Postby mpack » 28. Jun 2014, 12:52

In fact you can install 64bit guests on 32bit hosts, so the "bittedness" of the host OS is not the issue. The issue is that in VirtualBox, hardware support for virtualization (Intel VT-x or AMD-v) is required for certain VMs. This includes all 64bit VMs, regardless of the host.

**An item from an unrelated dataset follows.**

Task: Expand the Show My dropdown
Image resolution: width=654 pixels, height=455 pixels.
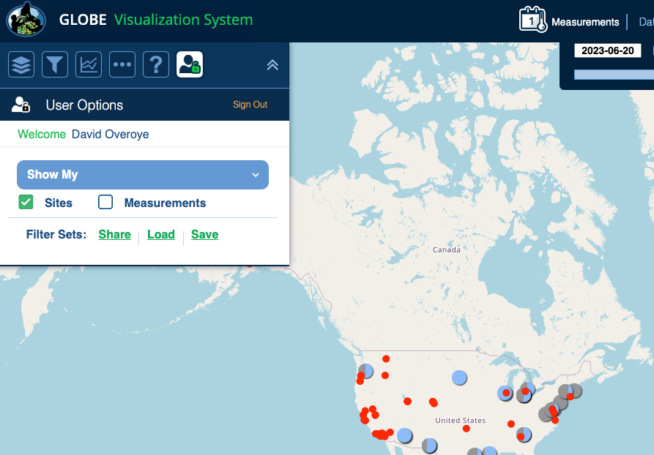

To enable 64bit guests, run through the following checklist :-

  1. Note your exact CPU model or part number, then go online and check its capabilities. The CPU must have 64bit capability and support either Intel or AMD virtualization technologies: VT-x or AMD-v.
  2. You usually need to enable VT-x/AMD-v in the host PC BIOS. You need to check with your PC manual or support forum to find out how to boot into the BIOS screen. This is probably not something we here at the VirtualBox forums can help you with. Once you get there you need to look for something buried in a menu, perhaps in the security category. The option may be called something like "Enable Virtualization Technology". If you see "Virtual Directed I/O" (VT-d/AMD-Vi) then that is a different thing. Remember to reboot your host PC after making BIOS changes - in this case a full restart from power off is required, just resuming from a hibernated state may not do the job.
  3. If (1) and (2) are already taken care of, then make sure that no other host apps are already using VT-x/AMD-v. The usual culprits are system level debuggers, other VM platforms, and some resident anti-virus applications. This has become a particular issue with 64bit Windows desktop and server hosts - especially Win8/Win2k12/Win10, since these may enable Microsoft's Hyper-v VM platform by default: this grabs ownership of VT-x and won't play nice with VirtualBox.
  4. When creating a VM, make sure you choose the 64-bit version of the guest OS template in <VM Settings> | General | Basic | Version, e.g. choose "Ubuntu (64 bit)" and not "Ubuntu" or "Ubuntu (32bit)". This has become more important since VirtualBox 4.3.x, because choosing the correct template also allows other modern processor features to be visible to the guest - it's not just about 64bit capability any more.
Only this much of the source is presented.